In a recent New York Times op-ed, Ms. Wilson connects the similarities between the “swill milk” scandal in mid-19th century New York to the current milk safety crisis unfolding in China.
Chinese milk producers are suspected of intentionally adulterating milk with an industrial chemical, commonly used to make plastics and fertilizer, to increase the appearance of nutritional value. Four children have died and more than 50,000 have become sick.
While muckrakers have been instrumental in bringing food scandals to light, the heroes of Ms. Wilson’s account are scientists.
Ms. Wilson, whose first book was “The Hive: The Story of the Honeybee and Us” (John Murray Publishers Ltd, 2005), first came across the chemist Frederick Accum while working on her Ph.D. at Cambridge. His 1820 “Treatise on Adulterations” exemplifies how a rigorous scientific analysis can supersede the senses in detecting abuse.
“Using a microscope is such a simple idea to us, but no one had ever thought about it before,” Ms. Wilson says.
If science has been invaluable in detecting food adulteration, the consumer still has a role to play. The knowledge of what is good, through experience and tradition, is a basic test against adulteration.

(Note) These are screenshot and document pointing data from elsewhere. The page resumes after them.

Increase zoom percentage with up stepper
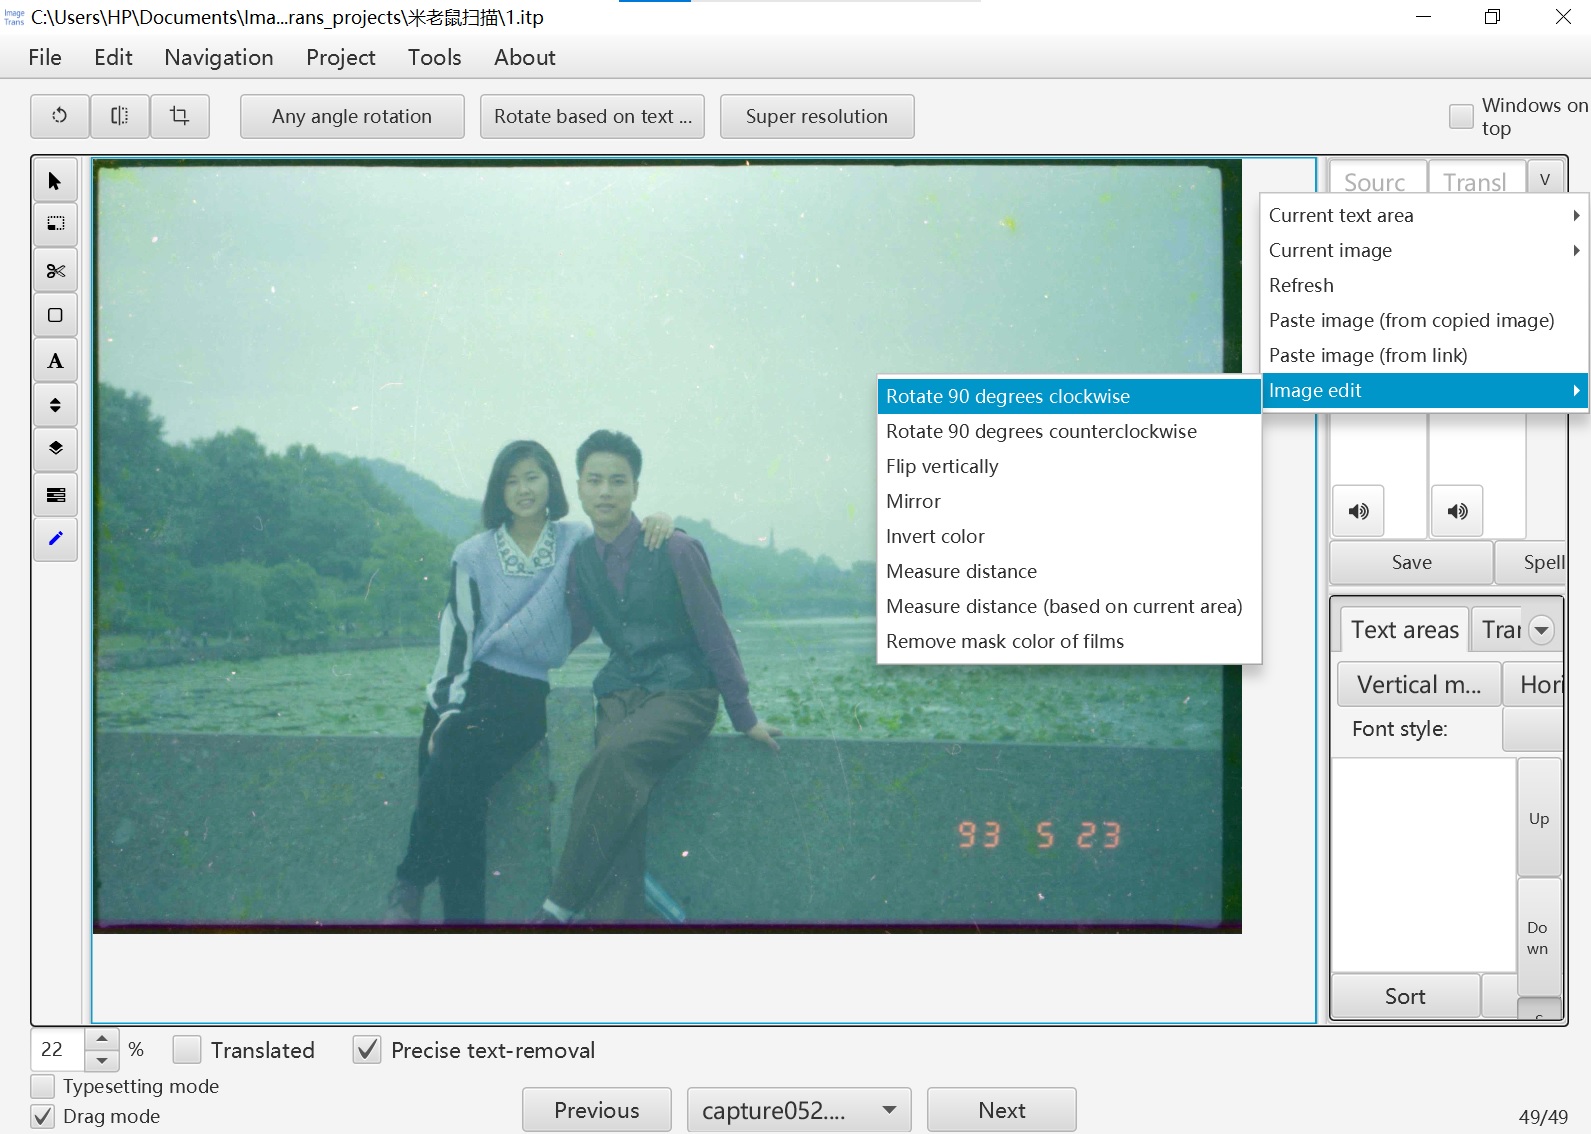 tap(102, 1039)
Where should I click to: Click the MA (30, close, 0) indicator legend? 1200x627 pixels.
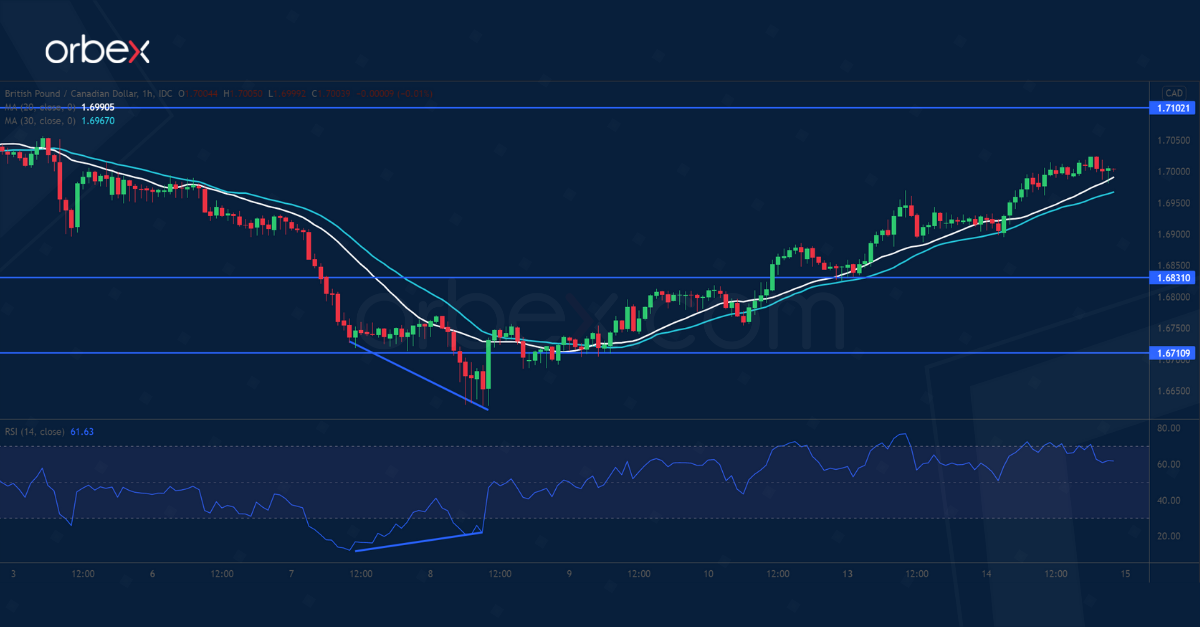38,120
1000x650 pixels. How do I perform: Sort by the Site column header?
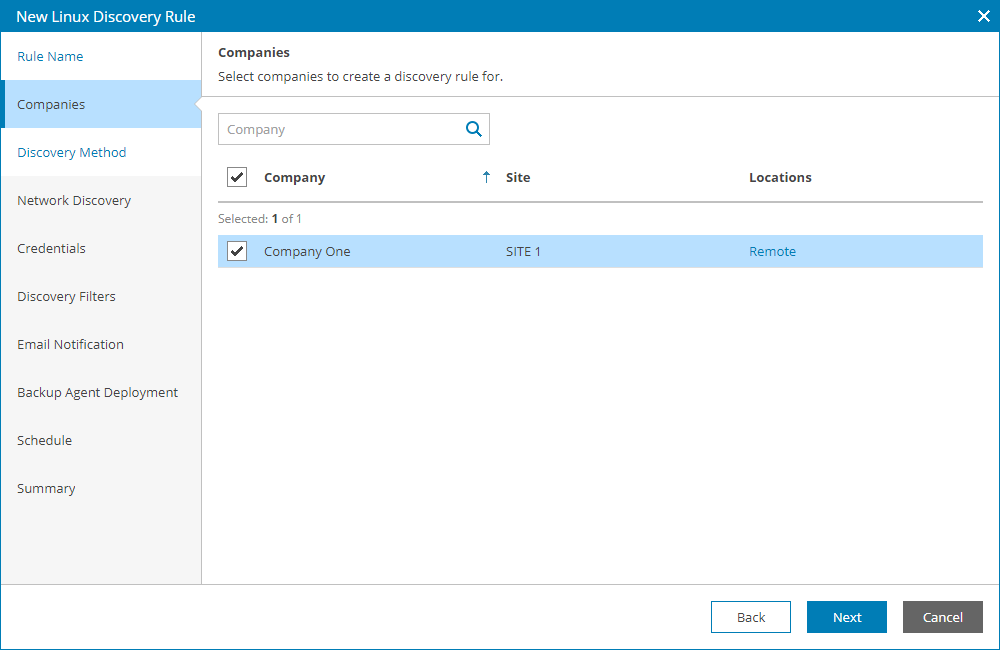point(518,177)
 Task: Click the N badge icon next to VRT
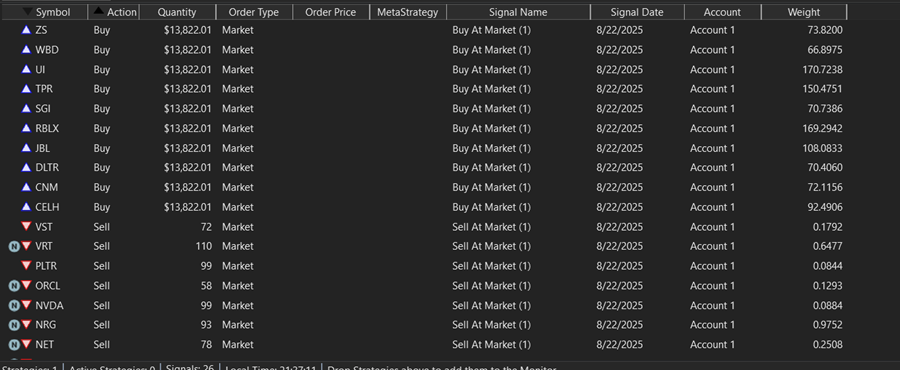click(14, 247)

So is a shorter supply chain.
“Swindling hasn’t been so bad when we lived close to the land,” Ms. Wilson says. “It’s a question of trust. If you know who produces your food, there are going to be consequences (if they deceive you).”
Though an entire industry of fakery exists, ranging from pirated DVDs to fake drugs, Ms. Wilson says food matters more.

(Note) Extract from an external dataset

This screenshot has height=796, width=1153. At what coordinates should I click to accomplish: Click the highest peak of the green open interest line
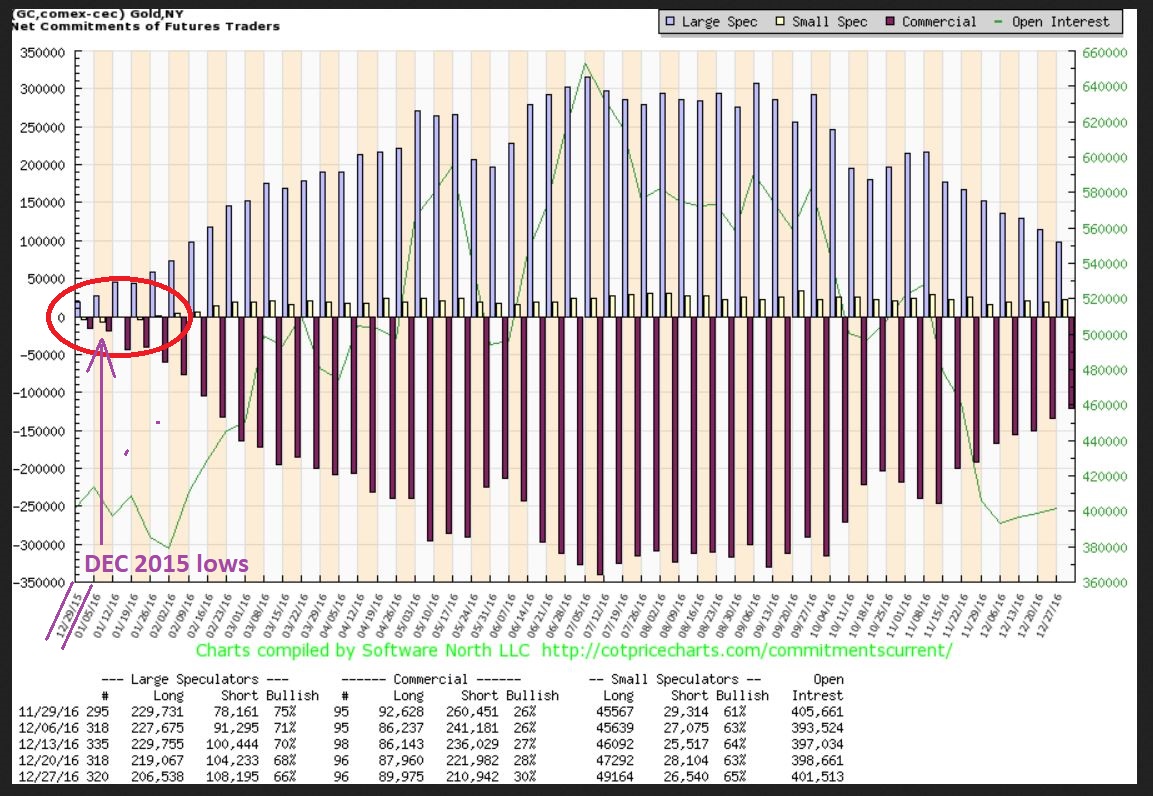(x=586, y=64)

“Food is such an intimate thing. (Adulterating food) is arguably a more wicked thing to do than pirating a DVD.”
Swindles disproportionately affect the poor, who at times succumb to preposterous artifice — preposterous enough to make one wonder why a person would fall for such a scam.

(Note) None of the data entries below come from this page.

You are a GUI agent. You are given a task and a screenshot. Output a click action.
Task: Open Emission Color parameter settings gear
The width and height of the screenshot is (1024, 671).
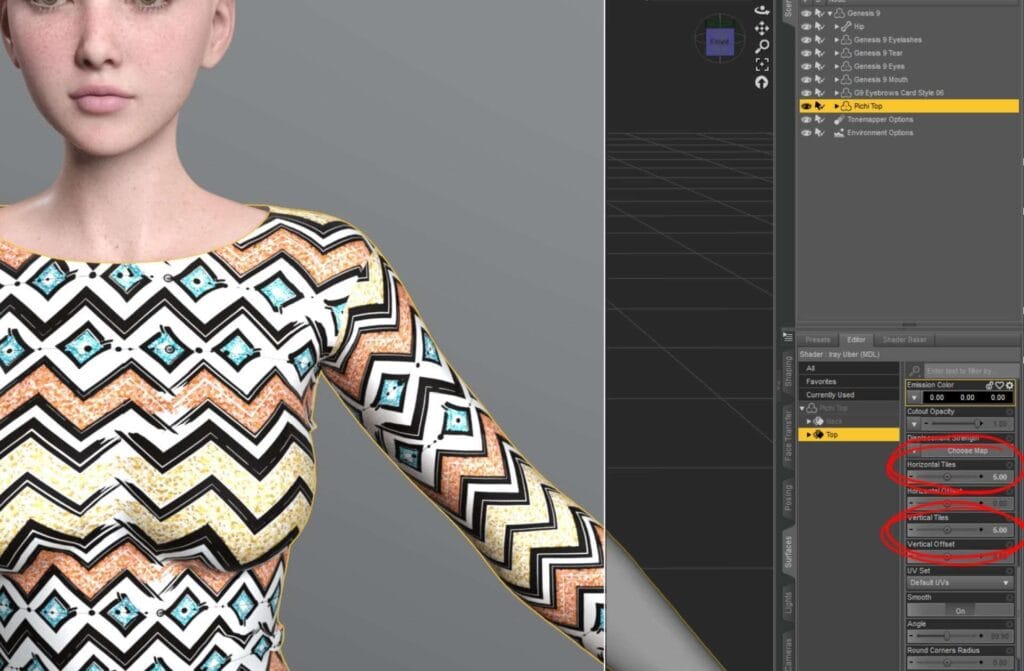1009,385
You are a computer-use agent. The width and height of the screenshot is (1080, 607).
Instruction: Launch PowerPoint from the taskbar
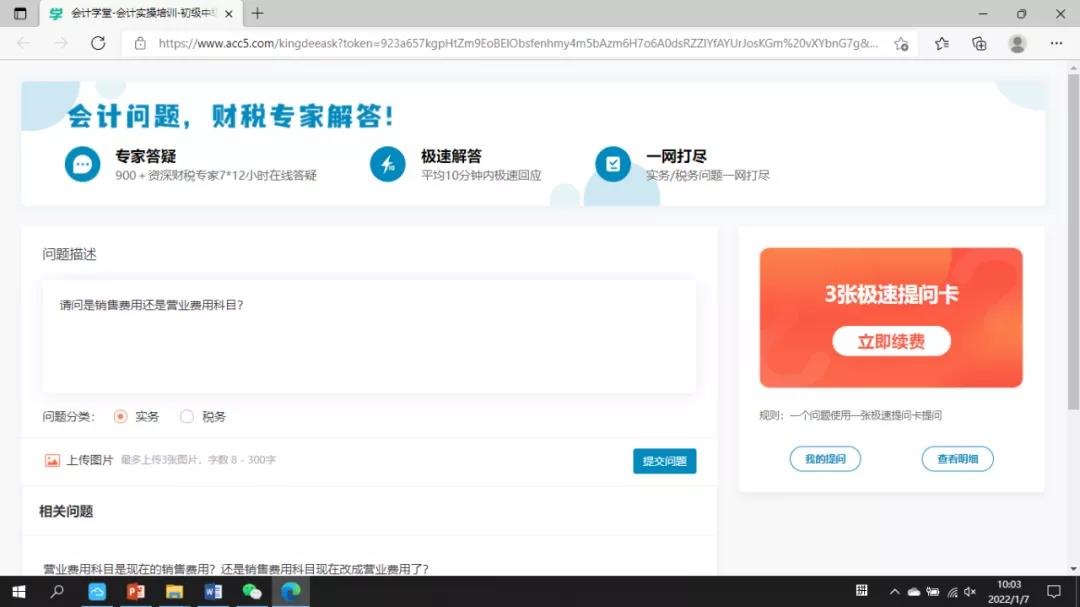[136, 591]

For example, Manchester factory workers in the 1840s would buy coconuts to treat themselves on the weekends. Some sellers filled old and milkless coconuts with water, sealed them with a cork and sold them to the poor.
“It comes down to cost,” Ms. Wilson says. “(Poor people) can’t buy the real thing. They half know they’re not buying the real thing, but they want to have some sort of approximation of it.”
The approximation of food, its true taste and heritage, is not something that only afflicts the poor.
“The sad thing is, when adulteration is endemic, there’s a kind of apathy that sets in,” Ms. Wilson says. “It leads to a state where people don’t know the difference (between authentic and adulterated food).”
Today people are eating bread that their ancestors would not recognize as such (e.g., Wonder Bread). Once a tipping point is reached, an entire generation lives and eats without knowing what a traditional loaf of bread tastes like. And not only that, after time a person will prefer the adulterated version to the authentic.
One of the most popular examples of legalized adulteration is vanillin, a manufactured taste that has come to represent to many the true taste of vanilla.
“Compared to the worst scandals, a bit of vanillin seems harmless,” Ms. Wilson says. But flavoring is based on deception and can be used to create an illusion about a processed food product, otherwise bland and without nutrition.
“Human beings have nine thousand taste buds, which send us complex evolutionary signals about which foods are safe and good to eat,” Ms. Wilson writes. “In manipulating these tastes, the flavourist convinces the public that food is something other than what it really is.”
While the developed world is less susceptible to the most scandalous acts of swindling, legalized adulteration may prove the most problematic. And though such cases may not pose an immediate health risk and are, in fact, legal, they pose other risks.
“It’s not a new problem, though it’s a real problem,” Ms. Wilson says. “I think it’s worrying. There’s more of a gray area now. With a bit of padding or dilution, people will accept (the adulterated version) as the real thing.”